Ölplattform in der Nordsee

Bald eine bedrohte Art? Ölbohrung auf See Foto: reuters

BERLIN taz | Zehn Jahre nach dem Beginn der globalen Finanzkrise droht der Weltwirtschaft laut einer aktuellen Studie die nächste große Gefahr – durch einen Absturz des fossilen Energiesystems. Schon in fünf Jahren werde das Wachstum der Energienachfrage völlig von Wind- und Solarkraft gedeckt und der Verbrauch von Öl, Gas und Kohle seinen Höhepunkt erreichen, sagt eine Untersuchung der gemeinnützigen Expertengruppe Carbon Tracker voraus.

Die Entwicklung stelle ein „systemisches Risiko“ für die globale Wirtschaft dar. „Billionen von Dollar von Investoren stehen auf dem Spiel, die sich nicht bewusst sind, wie schnell sich die Energiewende entwickelt“, heißt es in der Untersuchung. Das Papier namens „2020 Vision“ wurde zum Start des „Globalen Klima-Aktions-Gipfels“ veröffentlicht, der am Mittwoch in San Francisco beginnt.

Die Studie prognostiziert, dass sich der Preisverfall und der Siegeszug der Öko-Energien fortsetzen. Bis 2020 würden Solar- und Windkraft in allen wichtigen Weltregionen billiger sein als fossile Brennstoffe. Vor allem Schwellenländer wie Indien oder China würden ihren wachsenden Energiebedarf mit Öko-Energien stillen. Das widerspricht den Prognosen der Ölfirma BP, der Öllobby Opec und der Internationalen Energieagentur IEA. Diese sehen den Höhepunkt der globalen Nachfrage nach fossilen Brennstoffen erst in etwa einer Generation.
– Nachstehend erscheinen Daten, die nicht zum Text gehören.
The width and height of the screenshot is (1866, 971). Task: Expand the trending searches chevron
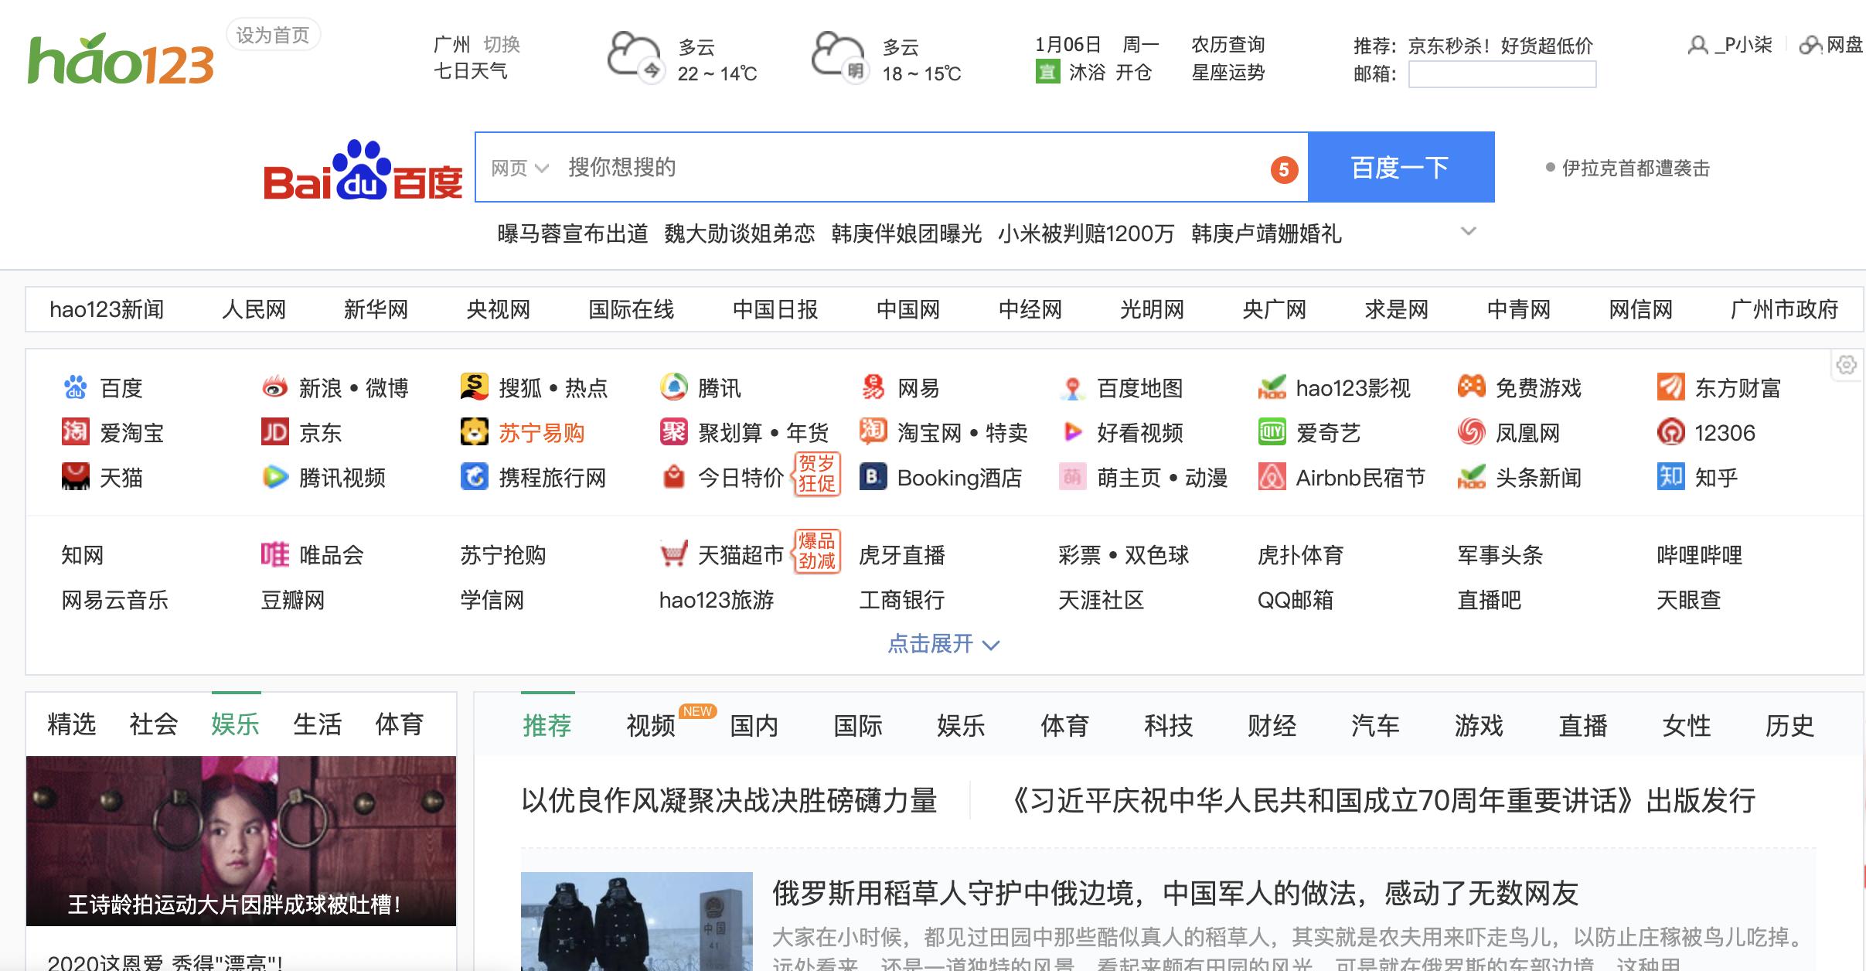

Für Carbon Tracker kommt der Abschied von den dreckigen Energien viel schneller. Der Höhepunkt einer Technik werde oft schon überschritten, wenn die neue Technologie noch klein sei, heißt es. Das habe etwa die Umstellung von Pferdedroschken auf Autos gezeigt. „Der Höhepunkt kommt früh, und wer in die alten Techniken investiert, verliert sein Geld“, sagt Studienautor Kingsmill Bond. Zu groß sei der Druck auf die Regierungen, für saubere Luft zu sorgen, sich von Energieimporten unabhängig zu machen und den CO2-Ausstoß wegen des Klimawandels zu verringern.

Aktiv gegen die Klimapolitik Stimmung gemacht

Das Problem bei einem raschen Niedergang der Indus­trien für Öl, Gas und Kohle: In ihren Reserven, Pipelines und Kraftwerken stecken weltweit 25 Billionen US-Dollar. Ein Wertverlust würde schnell ein Problem für die Finanzplätze. Bereits seit Jahren warnen etwa die Bank of England und das Financial Stability Board der G20 davor, die finanziellen Risiken von Klimawandel und Klimapolitik zu ignorieren. 2016 erklärte das Weltwirtschaftsforum von Davos dieses Thema zur größten Bedrohung der Weltwirtschaft.

Ein Werteverfall etwa beim Öl würde auch Staaten in Finanznot bringen, die bislang ihre Wirtschaftsleistung zum großen Teil dem Export von fossilen Rohstoffen verdanken, mahnt die Carbon-Tracker-Studie – immerhin weltweit 12 Staaten. Kuwait etwa bezieht 45 Prozent seines Bruttoinlandsprodukts aus den Fossilen, beim Irak sind es 42 Prozent, bei Saudi-Arabien 27 Prozent. Auch Russland hängt mit 10 Prozent seiner Wirtschaftskraft an Öl und Gas.

Dazu komme die Bedrohung einzelner Unternehmen, die direkt oder indirekt mit dem fossilen System verbunden sind: nicht nur Öl- oder Kohlefirmen, sondern auch Produzenten von Gasturbinen, Kohlehäfen oder Hersteller von Verbrennungsmotoren.

Viele Firmen sehen darin allerdings offenbar kein Problem. Eine Untersuchung der Transparenz-Initiative „InfluenceMap“ ergab: Von den 200 größten Industrieunternehmen der Welt hat jedes dritte in den letzten drei Jahren aktiv gegen die Klimapolitik Stimmung gemacht. Und 90 Prozent von ihnen lassen sich vertreten von Unternehmensverbänden, die solche Lobbyarbeit betreiben.